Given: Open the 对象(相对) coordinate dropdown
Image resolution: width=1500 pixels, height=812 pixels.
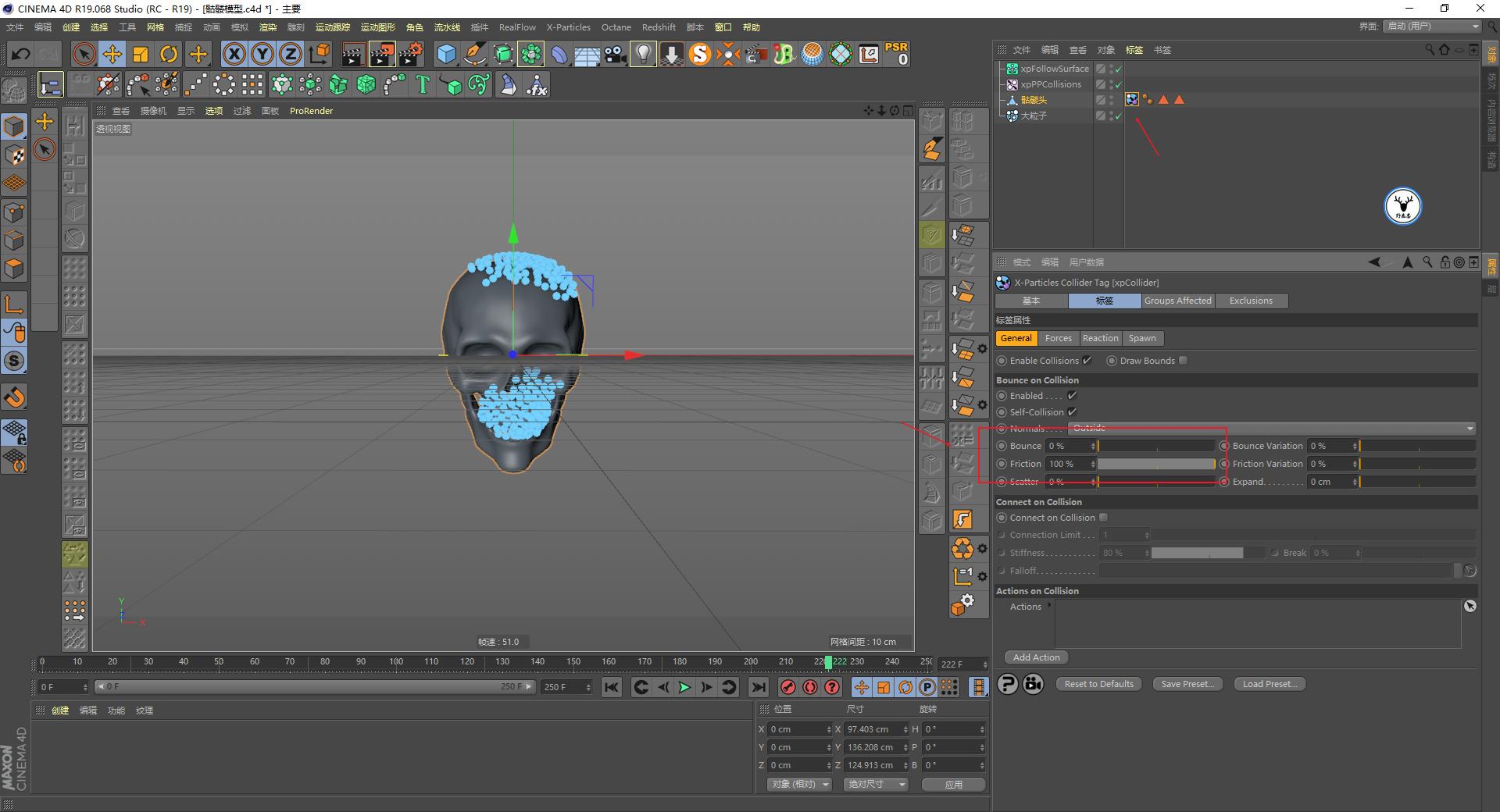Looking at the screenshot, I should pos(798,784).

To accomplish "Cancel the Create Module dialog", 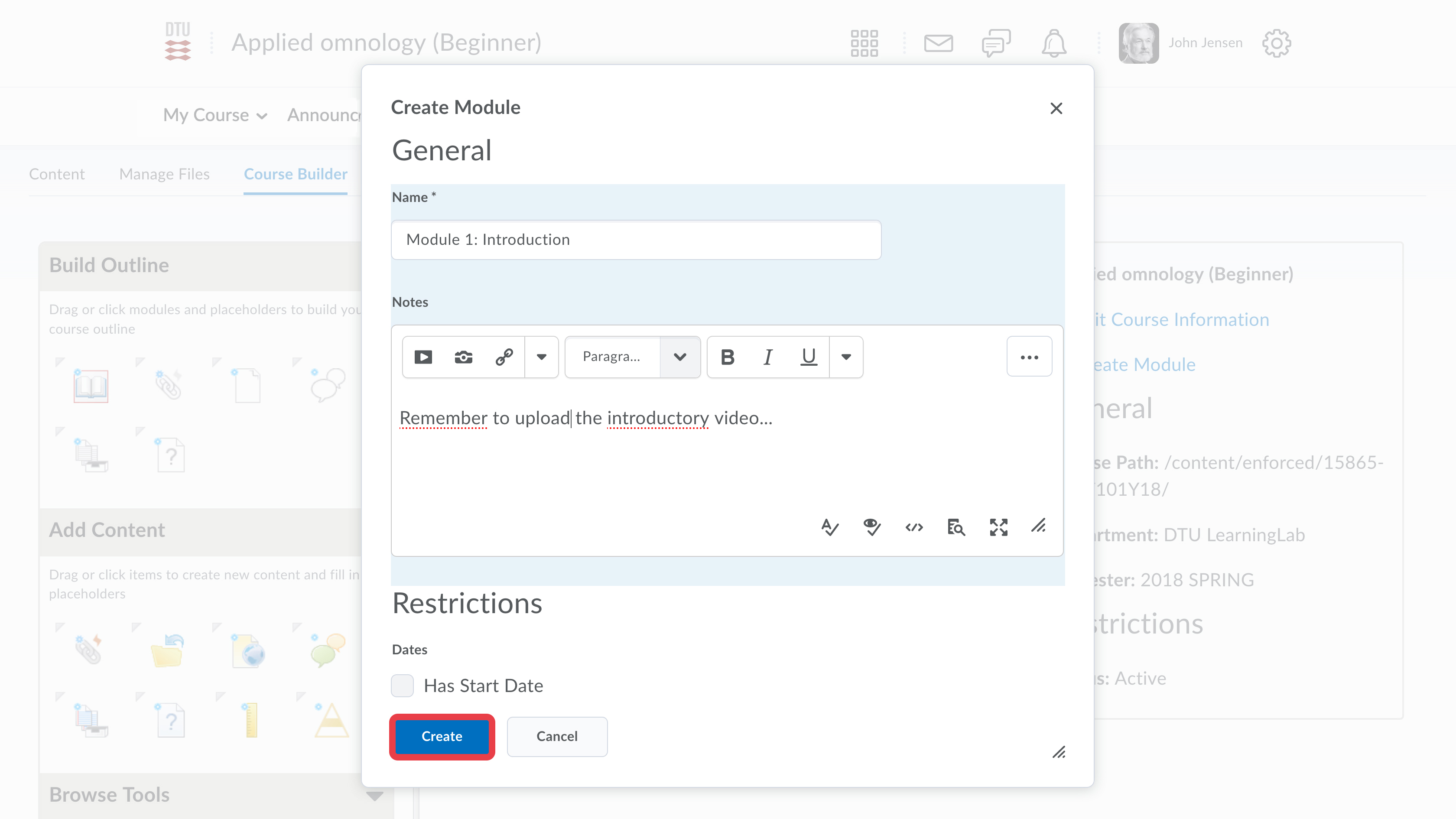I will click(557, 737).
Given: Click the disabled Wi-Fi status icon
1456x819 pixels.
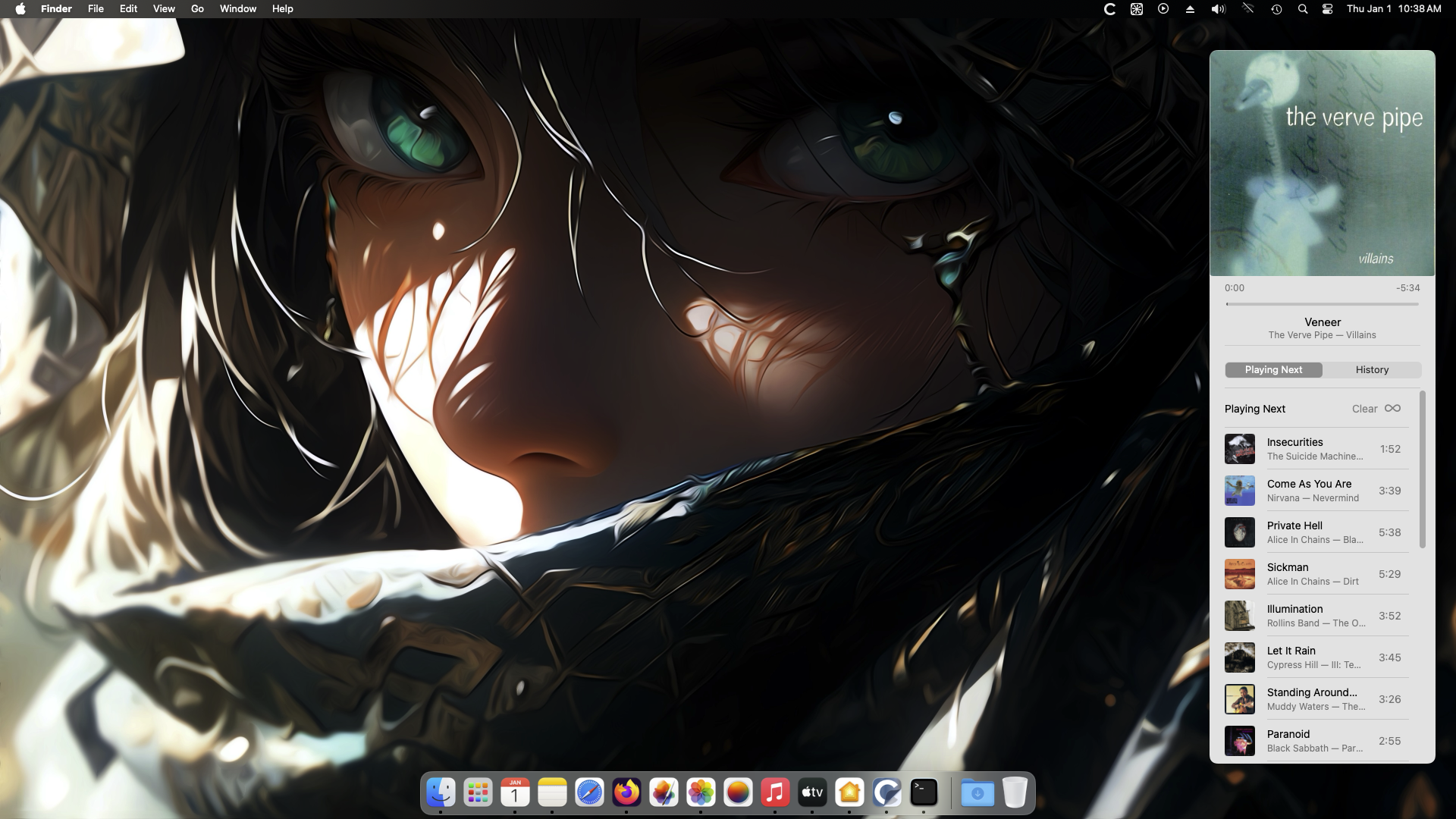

—————

= Work to be completed =
Return exactly the lines that begin with the one containing "Given: Click the disabled Wi-Fi status icon" and end with the final line of the data above; include no pictures.

= Answer for this exercise =
Given: Click the disabled Wi-Fi status icon
1456x819 pixels.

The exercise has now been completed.